>> begin Material
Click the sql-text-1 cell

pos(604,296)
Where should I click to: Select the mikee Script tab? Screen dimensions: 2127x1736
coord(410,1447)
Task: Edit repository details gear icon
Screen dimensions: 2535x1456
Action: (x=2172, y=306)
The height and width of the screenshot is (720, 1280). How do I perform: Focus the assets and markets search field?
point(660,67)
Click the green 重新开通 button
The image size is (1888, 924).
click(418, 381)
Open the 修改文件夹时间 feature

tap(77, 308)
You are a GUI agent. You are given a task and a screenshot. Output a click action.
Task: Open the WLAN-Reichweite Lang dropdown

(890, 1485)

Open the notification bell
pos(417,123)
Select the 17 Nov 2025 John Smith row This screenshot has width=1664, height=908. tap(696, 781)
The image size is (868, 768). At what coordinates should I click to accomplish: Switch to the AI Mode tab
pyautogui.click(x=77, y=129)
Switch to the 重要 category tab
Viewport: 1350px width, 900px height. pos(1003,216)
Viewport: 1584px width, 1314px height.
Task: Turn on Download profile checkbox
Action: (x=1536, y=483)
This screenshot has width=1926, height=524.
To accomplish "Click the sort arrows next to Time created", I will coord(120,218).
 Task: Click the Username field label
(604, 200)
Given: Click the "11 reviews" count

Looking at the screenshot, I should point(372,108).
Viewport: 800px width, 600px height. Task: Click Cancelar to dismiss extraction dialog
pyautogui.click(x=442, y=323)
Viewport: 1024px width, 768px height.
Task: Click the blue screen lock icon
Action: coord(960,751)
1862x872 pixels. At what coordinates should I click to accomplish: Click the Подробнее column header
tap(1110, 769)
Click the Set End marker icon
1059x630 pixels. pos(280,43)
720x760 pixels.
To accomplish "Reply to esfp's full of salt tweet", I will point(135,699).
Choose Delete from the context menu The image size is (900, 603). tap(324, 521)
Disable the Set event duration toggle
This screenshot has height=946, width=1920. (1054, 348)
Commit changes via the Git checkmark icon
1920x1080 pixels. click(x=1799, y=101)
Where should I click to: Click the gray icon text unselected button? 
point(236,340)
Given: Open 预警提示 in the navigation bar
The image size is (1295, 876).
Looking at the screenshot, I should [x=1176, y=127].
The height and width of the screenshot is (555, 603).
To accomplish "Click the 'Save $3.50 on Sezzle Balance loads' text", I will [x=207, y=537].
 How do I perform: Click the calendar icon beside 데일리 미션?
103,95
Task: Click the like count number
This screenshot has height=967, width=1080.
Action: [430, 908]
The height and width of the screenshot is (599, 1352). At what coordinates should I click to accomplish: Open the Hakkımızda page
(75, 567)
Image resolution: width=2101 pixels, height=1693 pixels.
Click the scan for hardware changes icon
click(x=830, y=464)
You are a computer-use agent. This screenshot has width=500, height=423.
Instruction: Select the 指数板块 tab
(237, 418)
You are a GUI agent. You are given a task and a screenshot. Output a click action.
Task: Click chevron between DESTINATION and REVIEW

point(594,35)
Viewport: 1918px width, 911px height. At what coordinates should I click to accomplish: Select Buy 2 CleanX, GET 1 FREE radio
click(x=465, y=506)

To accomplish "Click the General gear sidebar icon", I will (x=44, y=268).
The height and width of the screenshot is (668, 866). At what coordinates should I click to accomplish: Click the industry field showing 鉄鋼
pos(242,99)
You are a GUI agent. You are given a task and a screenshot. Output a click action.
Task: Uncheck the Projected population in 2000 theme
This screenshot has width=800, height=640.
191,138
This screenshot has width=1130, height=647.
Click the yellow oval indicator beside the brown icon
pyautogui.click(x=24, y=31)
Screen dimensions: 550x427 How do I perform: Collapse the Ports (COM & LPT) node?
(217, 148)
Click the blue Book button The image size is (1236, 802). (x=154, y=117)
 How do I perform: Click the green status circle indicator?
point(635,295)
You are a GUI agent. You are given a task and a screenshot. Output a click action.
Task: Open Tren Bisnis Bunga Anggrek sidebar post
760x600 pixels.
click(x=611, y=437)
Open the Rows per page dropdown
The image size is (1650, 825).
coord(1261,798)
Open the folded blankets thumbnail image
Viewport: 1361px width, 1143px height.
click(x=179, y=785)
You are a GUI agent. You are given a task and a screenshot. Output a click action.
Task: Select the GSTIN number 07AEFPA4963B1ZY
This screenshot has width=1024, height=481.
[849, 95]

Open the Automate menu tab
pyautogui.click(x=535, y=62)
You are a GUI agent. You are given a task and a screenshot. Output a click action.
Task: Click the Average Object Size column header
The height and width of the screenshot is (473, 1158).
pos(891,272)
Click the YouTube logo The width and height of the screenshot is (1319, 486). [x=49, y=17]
>> end Material
[Your instructions]: Output every one of the lines of data above verbatim, from the first through the last, without changing a character.

[Full answer]:
Click the sql-text-1 cell

pos(604,296)
Where should I click to: Select the mikee Script tab? Screen dimensions: 2127x1736
coord(410,1447)
Task: Edit repository details gear icon
Screen dimensions: 2535x1456
Action: (x=2172, y=306)
The height and width of the screenshot is (720, 1280). How do I perform: Focus the assets and markets search field?
point(660,67)
Click the green 重新开通 button
The image size is (1888, 924).
click(418, 381)
Open the 修改文件夹时间 feature

tap(77, 308)
You are a GUI agent. You are given a task and a screenshot. Output a click action.
Task: Open the WLAN-Reichweite Lang dropdown

(890, 1485)

Open the notification bell
pos(417,123)
Select the 17 Nov 2025 John Smith row This screenshot has width=1664, height=908. tap(696, 781)
The image size is (868, 768). At what coordinates should I click to accomplish: Switch to the AI Mode tab
pyautogui.click(x=77, y=129)
Switch to the 重要 category tab
Viewport: 1350px width, 900px height. pos(1003,216)
Viewport: 1584px width, 1314px height.
Task: Turn on Download profile checkbox
Action: (x=1536, y=483)
This screenshot has width=1926, height=524.
To accomplish "Click the sort arrows next to Time created", I will coord(120,218).
 Task: Click the Username field label
(604, 200)
Given: Click the "11 reviews" count

Looking at the screenshot, I should point(372,108).
Viewport: 800px width, 600px height. Task: Click Cancelar to dismiss extraction dialog
pyautogui.click(x=442, y=323)
Viewport: 1024px width, 768px height.
Task: Click the blue screen lock icon
Action: coord(960,751)
1862x872 pixels. At what coordinates should I click to accomplish: Click the Подробнее column header
tap(1110, 769)
Click the Set End marker icon
1059x630 pixels. pos(280,43)
720x760 pixels.
To accomplish "Reply to esfp's full of salt tweet", I will point(135,699).
Choose Delete from the context menu The image size is (900, 603). tap(324, 521)
Disable the Set event duration toggle
This screenshot has height=946, width=1920. (1054, 348)
Commit changes via the Git checkmark icon
1920x1080 pixels. click(x=1799, y=101)
Where should I click to: Click the gray icon text unselected button? 
point(236,340)
Given: Open 预警提示 in the navigation bar
The image size is (1295, 876).
Looking at the screenshot, I should [x=1176, y=127].
The height and width of the screenshot is (555, 603).
To accomplish "Click the 'Save $3.50 on Sezzle Balance loads' text", I will [x=207, y=537].
 How do I perform: Click the calendar icon beside 데일리 미션?
103,95
Task: Click the like count number
This screenshot has height=967, width=1080.
Action: [430, 908]
The height and width of the screenshot is (599, 1352). At what coordinates should I click to accomplish: Open the Hakkımızda page
(75, 567)
Image resolution: width=2101 pixels, height=1693 pixels.
Click the scan for hardware changes icon
click(x=830, y=464)
You are a computer-use agent. This screenshot has width=500, height=423.
Instruction: Select the 指数板块 tab
(237, 418)
You are a GUI agent. You are given a task and a screenshot. Output a click action.
Task: Click chevron between DESTINATION and REVIEW

point(594,35)
Viewport: 1918px width, 911px height. At what coordinates should I click to accomplish: Select Buy 2 CleanX, GET 1 FREE radio
click(x=465, y=506)

To accomplish "Click the General gear sidebar icon", I will (x=44, y=268).
The height and width of the screenshot is (668, 866). At what coordinates should I click to accomplish: Click the industry field showing 鉄鋼
pos(242,99)
You are a GUI agent. You are given a task and a screenshot. Output a click action.
Task: Uncheck the Projected population in 2000 theme
This screenshot has width=800, height=640.
191,138
This screenshot has width=1130, height=647.
Click the yellow oval indicator beside the brown icon
pyautogui.click(x=24, y=31)
Screen dimensions: 550x427 How do I perform: Collapse the Ports (COM & LPT) node?
(217, 148)
Click the blue Book button The image size is (1236, 802). (x=154, y=117)
 How do I perform: Click the green status circle indicator?
point(635,295)
You are a GUI agent. You are given a task and a screenshot. Output a click action.
Task: Open Tren Bisnis Bunga Anggrek sidebar post
760x600 pixels.
click(x=611, y=437)
Open the Rows per page dropdown
The image size is (1650, 825).
coord(1261,798)
Open the folded blankets thumbnail image
Viewport: 1361px width, 1143px height.
click(x=179, y=785)
You are a GUI agent. You are given a task and a screenshot. Output a click action.
Task: Select the GSTIN number 07AEFPA4963B1ZY
This screenshot has width=1024, height=481.
[849, 95]

Open the Automate menu tab
pyautogui.click(x=535, y=62)
You are a GUI agent. You are given a task and a screenshot. Output a click action.
Task: Click the Average Object Size column header
The height and width of the screenshot is (473, 1158).
pos(891,272)
Click the YouTube logo The width and height of the screenshot is (1319, 486). [x=49, y=17]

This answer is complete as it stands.